Controlling Slide Progression

Apr 13, 2011

Our presentations contain no audio or animation. We would like to control the slide progression and find ourselves limited by the options in Articulate.

We would like the user to only be able to proceed to the next slide, without a timing effect controlling this progression. We would like it to be controlled by the user. We would also like to allow the user to view previous slides if they wish.

The only options we have found is to restrict slide progression to current and previous slides, but their progression is controlled by a timer, since we have no audio or animation. We don't want to set an arbitrary time that may be too long or too short for the user. The other option is to disable the restrictions and allow the user to freely navigate through out the presentation. The presentation has a quiz at the end, and we want to ensure that the user has to view each slide in the lesson before they reach this quiz.
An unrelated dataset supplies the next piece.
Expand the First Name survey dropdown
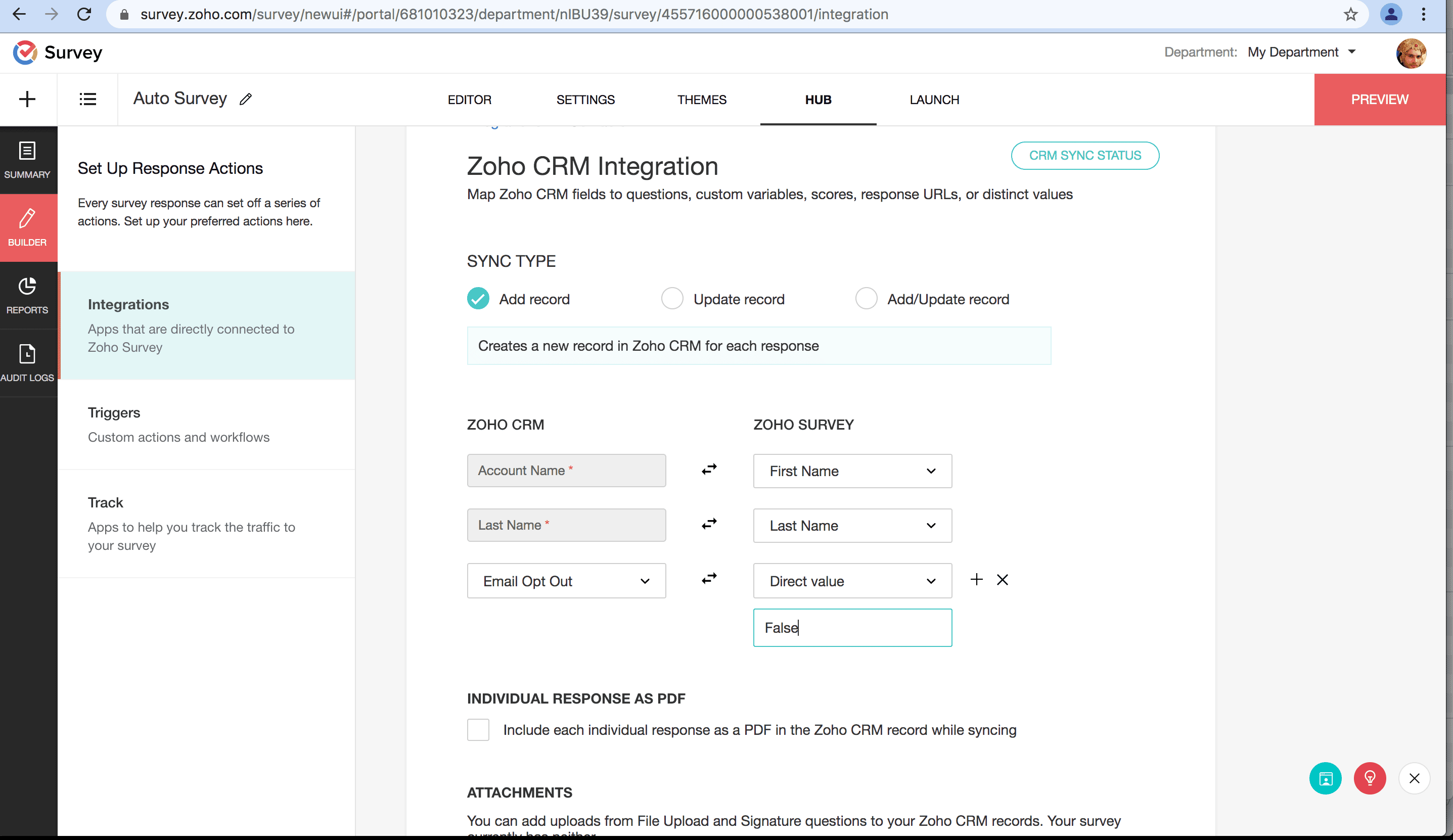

We want the users to learn at their own pace. We also have no desire to introduce an audio voice over to control this progression. To adhere to the guidelines of good design, the user should have control over their progression through out the lesson.

Any insight on how to allow the user control their progression, without being controlled by an arbitrary time or audio clip, while still requiring the user to view each slide in order would be greatly appreciated.

5 Replies
Paul Kornman

I was intrigued by your question and ran a test that might help....(but you'd need Flash and Actionscripting):

You can replace the logo in the upper-right corner of the presenter screen with your own customized logo.

(You set this in the "Publish" dialog box).

You can use a graphic or (specifically for this problem) a Flash SWF file.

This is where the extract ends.